Yazılı yönerge A:
Aşağıdaki kayıtlardan "Task: Click the Limited Edition badge" geçen satırla başlayıp kayıtların sonuna kadar giden satırları, baştaki ve sondaki satır da dahil, hiç değiştirmeden yeniden yaz. Resimleri cevaba koyma.

Basın özgürlüğü burjuva demokrasisinin kâğıt üzerinde kalan “temel ilkeleri”nden biridir. Bu “temel ilke” anayasal güvenceye alınmış olsa da burjuva ikiyüzlülüğün sonucu olarak tarih boyunca çiğnenmekten kurtulamamıştır. 2020 yılını geride bırakırken, dünyada basın özgürlüğü hala tartışılan bir sorun olarak karşımıza çıkıyor.
Geçmişten bugüne basın özgürlüğü sorunu
Basın özgürlüğü ilkesi ilk defa 1776 yılında, Virginia İnsan Hakları Yasası’nın 12. Maddesi üzerinden gündeme geldi. Ardından 1789 tarihli Fransız İnsan ve Yurttaş Hakları Bildirisi’nde düşünce ve basın özgürlüğüne yer verildi. Belgenin 11. maddesinde "Düşüncelerin, fikir ve kanaatlerin başkalarına serbestçe söylenmesi, insanın en değerli haklarındandır. Her vatandaş serbestçe konuşabilir, yazabilir ya da yayın yapabilir" ifadeleri yer aldı. İlk kalıcı düzenleme ise 1792 yılında Amerikan anayasasına eklenen değişiklik maddesi üzerinden yapıldı. Söz konusu düzenlemede "Kongre... söz ve basın özgürlüğünü engelleyici yasa yapamaz" ifadeleri yer aldı.

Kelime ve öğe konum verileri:
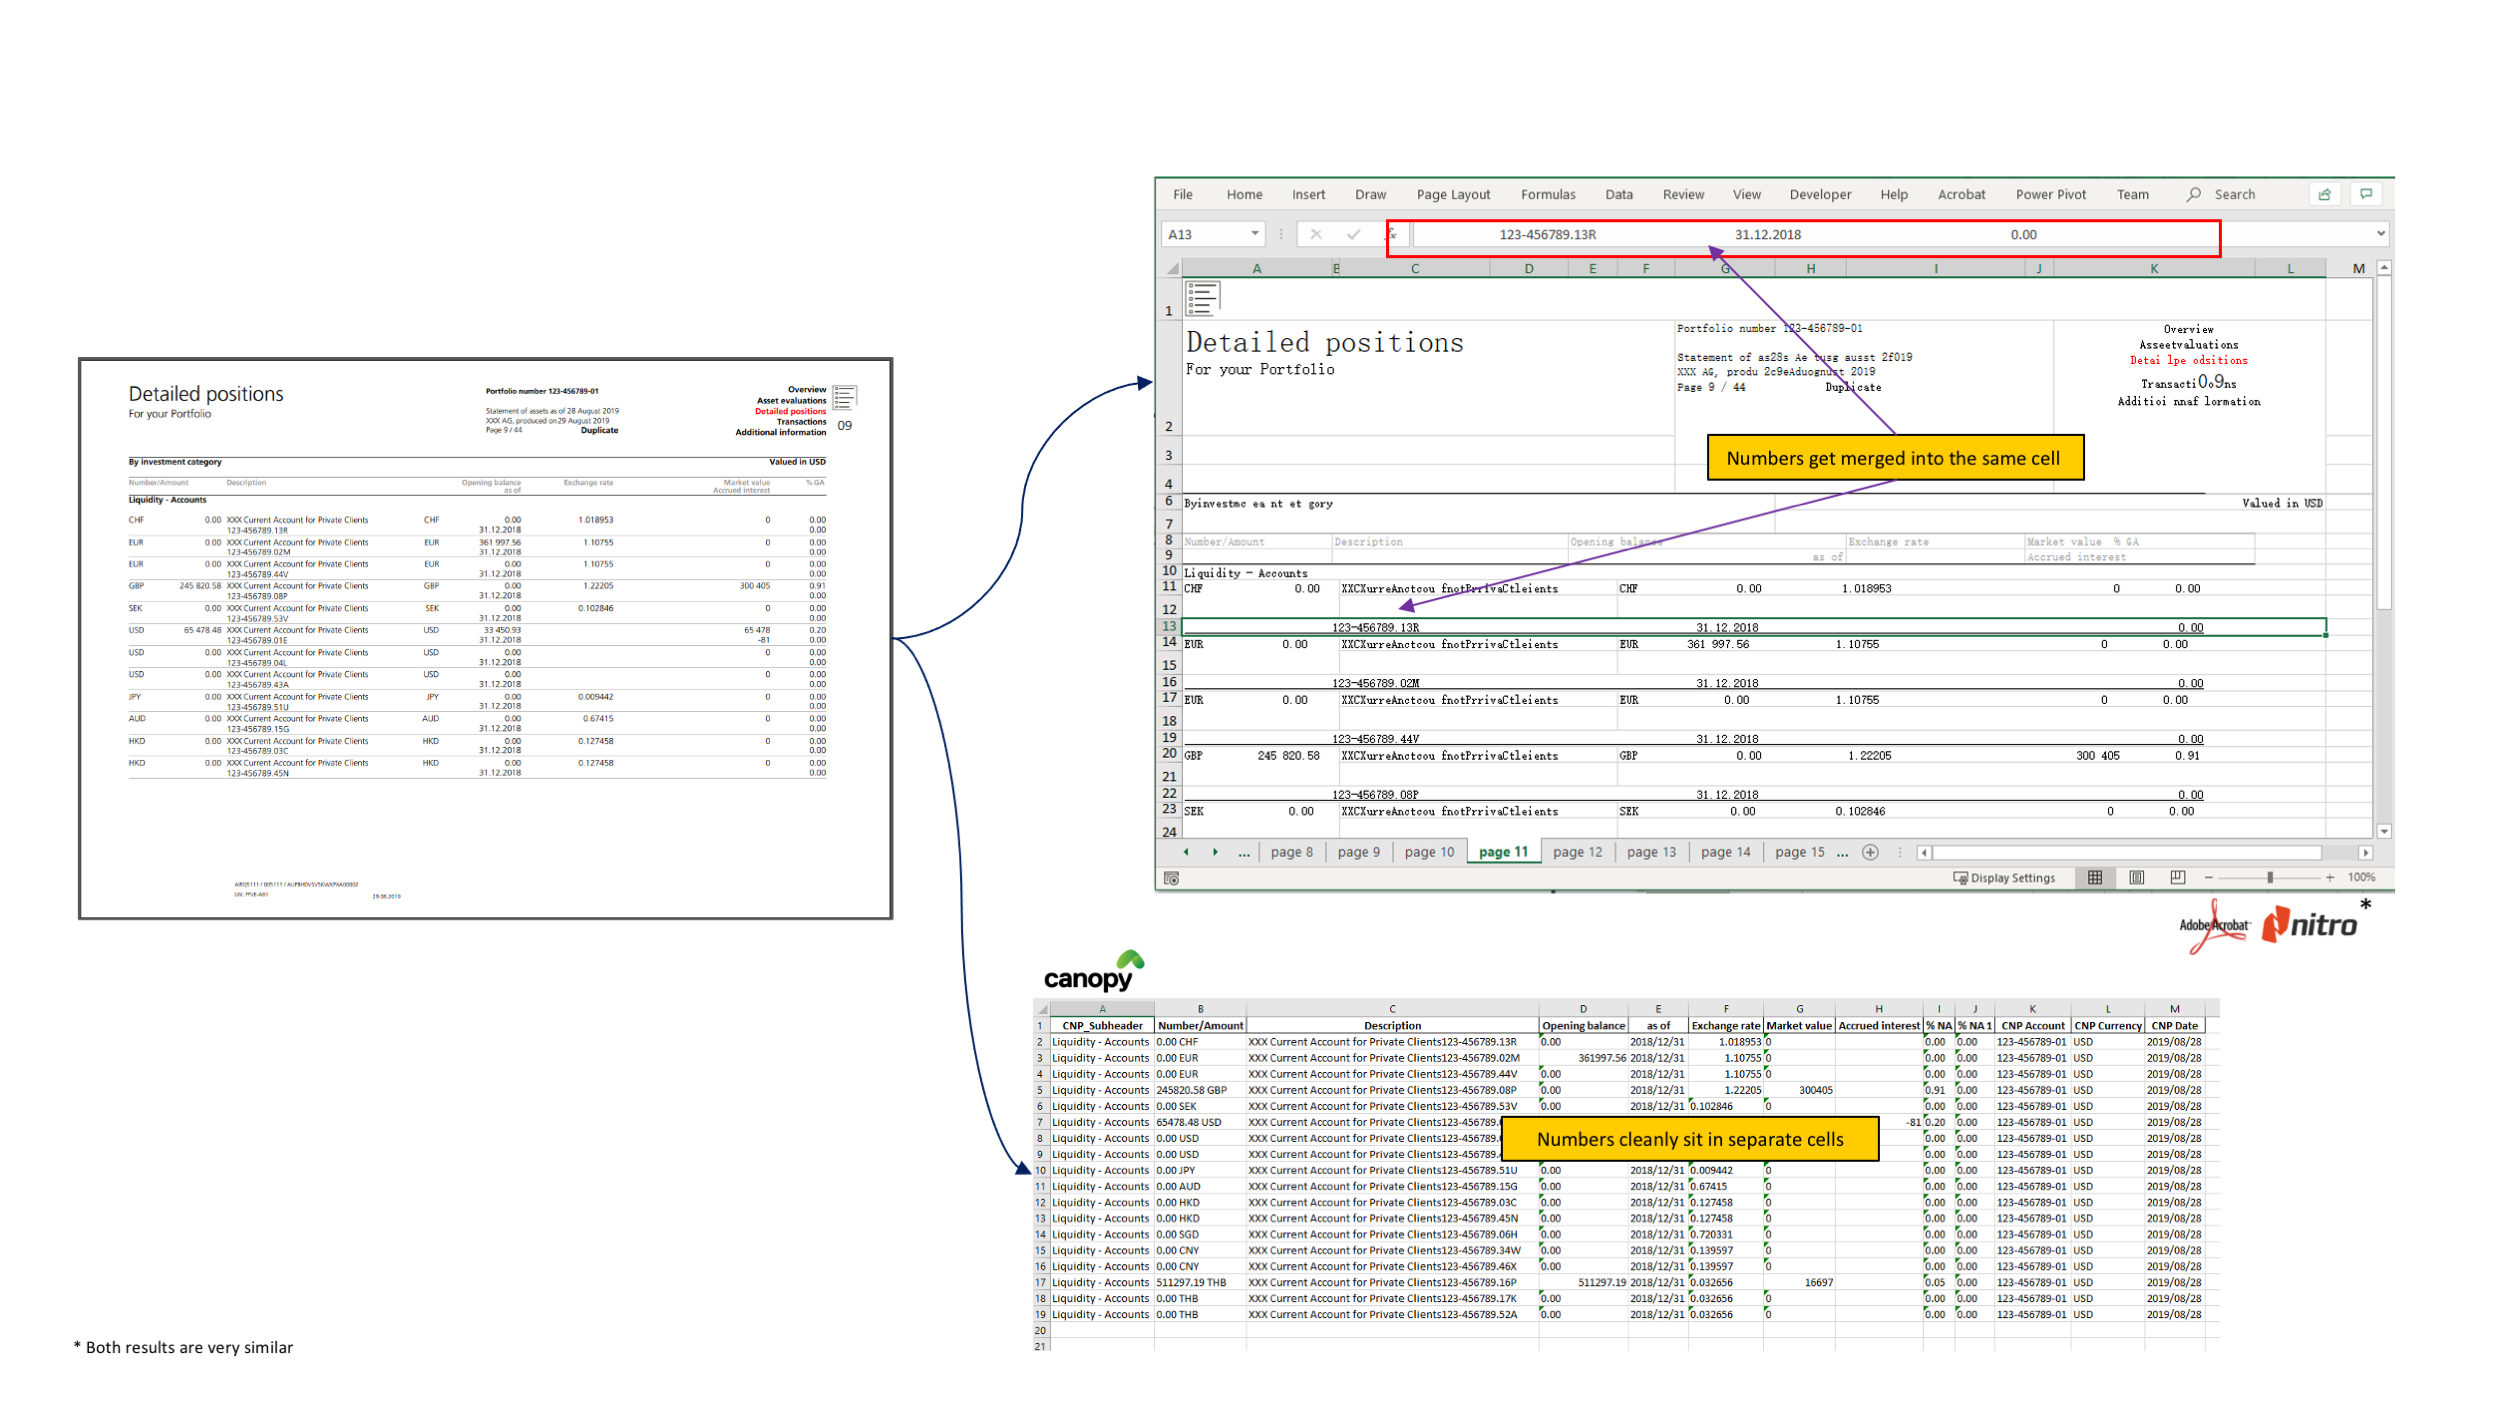Switch to Page Break Preview

coord(2178,878)
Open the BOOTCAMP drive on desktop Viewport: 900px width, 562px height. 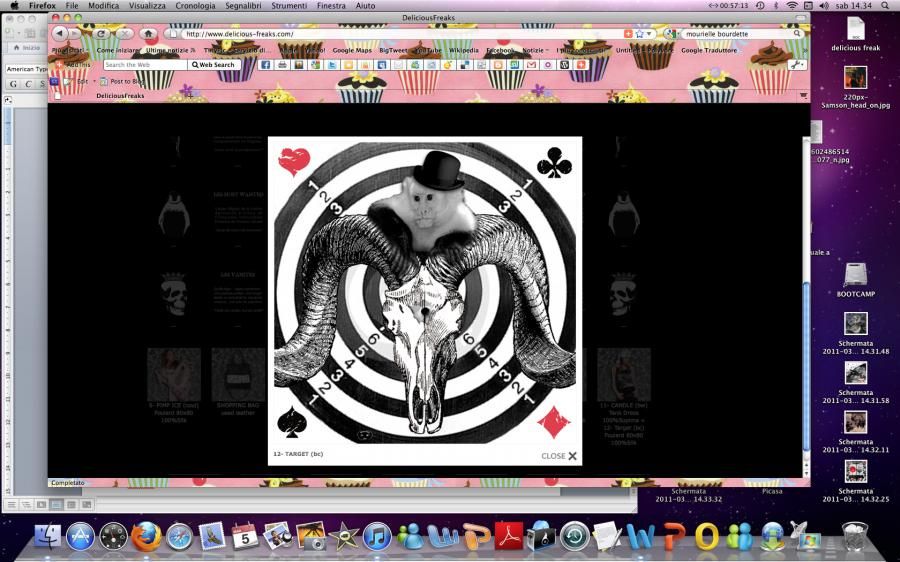(855, 278)
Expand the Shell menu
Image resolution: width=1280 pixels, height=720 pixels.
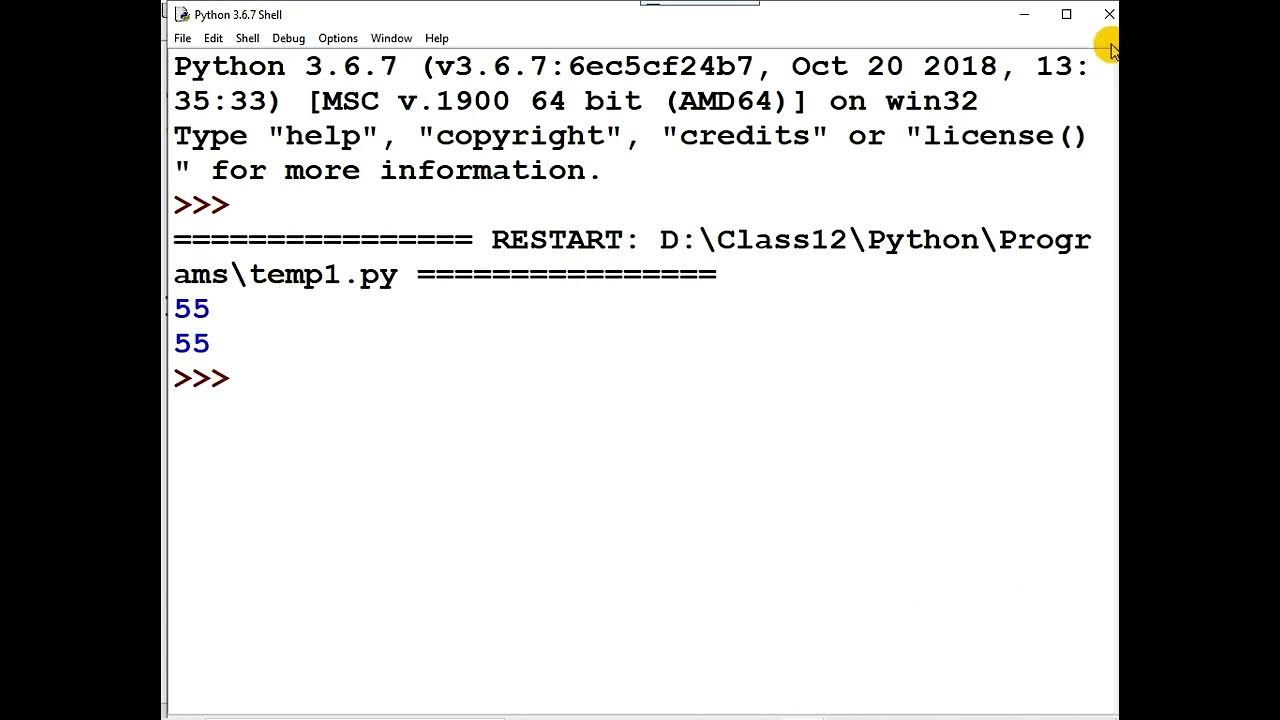tap(247, 38)
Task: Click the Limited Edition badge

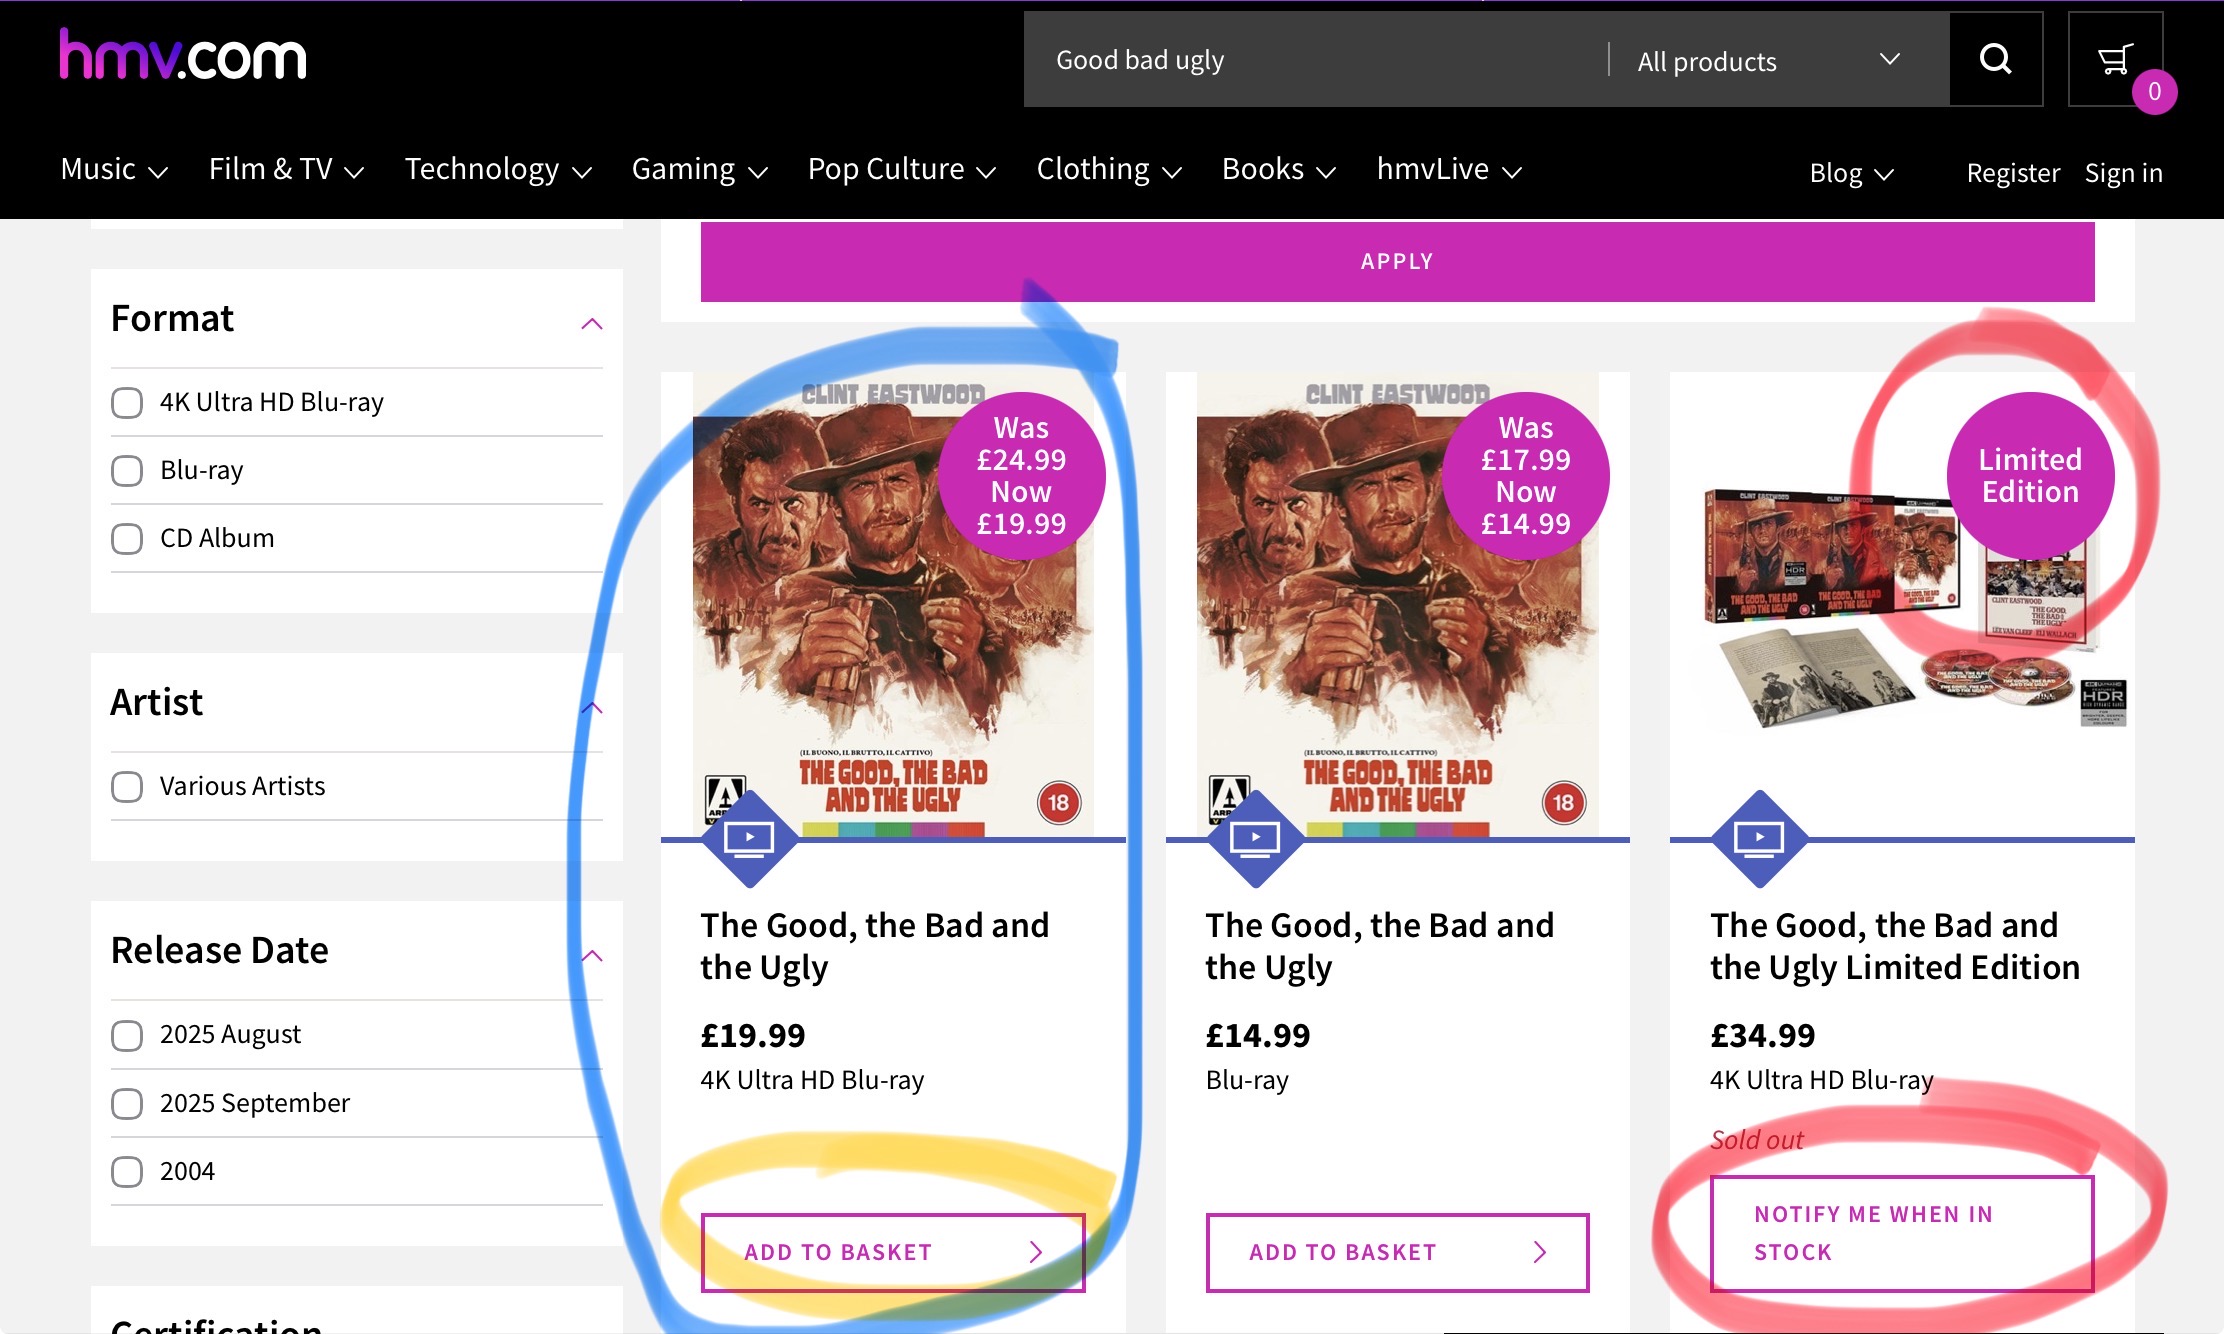Action: click(2030, 476)
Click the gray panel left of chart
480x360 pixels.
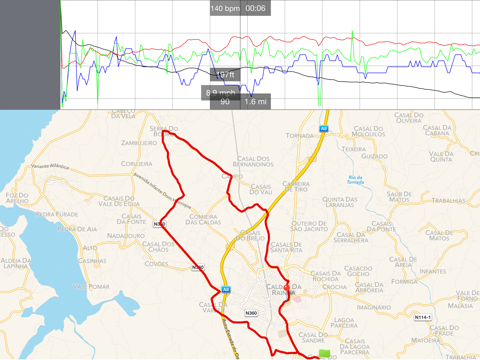coord(30,54)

Yazılı yönerge B:
Basın özgürlüğü üzerine olan yazıyı kaldığı yerden sürdür.

Görev yanıtı A:
Task: Click the Limited Edition badge

Action: click(2030, 476)
Click the gray panel left of chart
480x360 pixels.
coord(30,54)

Görev yanıtı B:
Dünyada bunlar olurken, üzerinde yaşadığımız topraklarda matbaanın kullanıma girmesi ile birlikte basın özgürlüğünün kısıtlandığına tanık oluyoruz. Osmanlı’nın son dönemlerinde artan basın faaliyetlerine karşılık, “basın suçunun” tanımı yapılarak gazetecilere yönelik cezai hükümlerin belirlenmesine ve siyasi bir gazete çıkarmanın hükümetin iznine bağlanmasına 1864 tarihli Matbuat Nizamnamesi’nde rastlamak mümkün.
1876 yılında ilan edilen ve ilk Türk Anayasası kabul edilen Kanun-i Esasi’de “Matbuat kanun dairesinde serbesttir” ifadeleri yer aldı. Ancak, anayasaların kâğıt parçası olarak kalma kaderini ilk anayasa da paylaştı. II. Abdülhamit’in istibdat rejimi (1877-1903) boyunca basın özgürlüğü baskı altına alındı. Öyle ki, mizah dergilerinin kapanması ve ceza alması vakaları bu döneme kadar dayanır. II. Abdülhamit’in kendi burnuna gönderme yapıldığı iddiası ile “büyük burun” ifadesine sansür getirmesi yaşanan ağır baskıyı özetlemektedir.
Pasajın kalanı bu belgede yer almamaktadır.